We’ve talked about “Chekhov’s gun“–the rule in storytelling that when you show a gun early in a story, you have to use it before the end. You’ve established expectations that need to be fulfilled. We’ve also noticed its use in movies like Birdman. Here are a couple more examples I’ve encountered recently.
Israel Horovitz is a well-known playwright who recently turned his play My Old Lady into a movie with Maggie Smith, Kevin Kline, and Kristin Scott Thomas. Kline plays a bitter sad-sack who has been left a French apartment by his father, only to discover that it is inhabited by its elderly former owner and her daughter (Smith and Thomas). Under a quirky French law, Kline not only can’t sell the apartment, he has to pay Smith a kind of reverse mortgage every month. Drama, heartbreak, revelation, and resolution ensue. There is much talk of death and suicide. And there is a hunting rifle, which Kline plays with early on in the movie. We wait patiently for the hunting rifle to make its next appearance. We are not disappointed.
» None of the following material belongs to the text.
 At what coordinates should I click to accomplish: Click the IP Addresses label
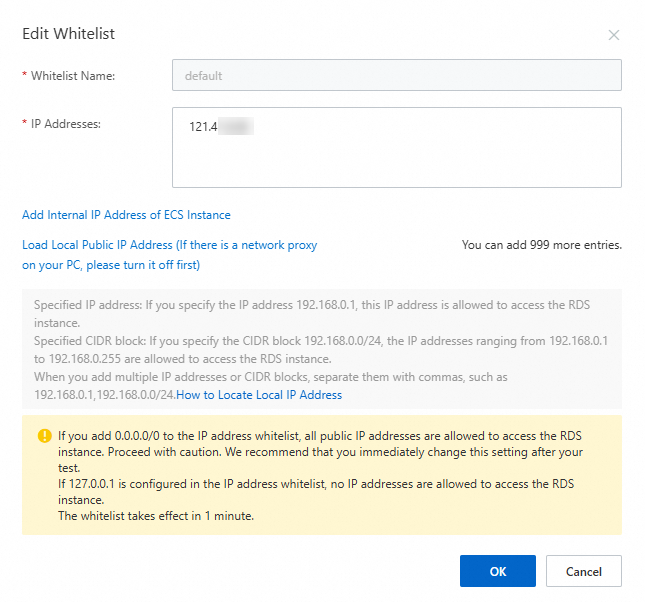click(67, 124)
The movie is not bad but not great. Horovitz obviously knows how to construct a story. But as is often the case, a good play doesn’t always make a compelling movie. Like many adaptations, this one felt claustrophobic and talky to me, and the basic situation and relationships among the characters felt contrived. The ultimate hunting rifle scene is well-handled, though — it took place off-camera, so we don’t know what happened at first. Will this be a tragedy, or a comedy?
The other movie is Stolen Moments, a ridiculously bad silent movie that Rudolf Valentino made just before he became a star. I could write about it in my intermittent series of post about writers in the movies, because Valentino plays “a Brazilian writer of novels in English,” according to the intertitles. But really, it’s not worth it. The storytelling is about as primitive as it can be, and that includes the use of Chekhov’s sword. Valentino’s butler goes takes the sword down from the wall and goes after him in an unmotivated drunken rage. Valentino easily disarms him and sends him packing. And then puts the sword on the table, where it sits patiently awaiting the final, confused climax, when, of course, it will be used to better effect.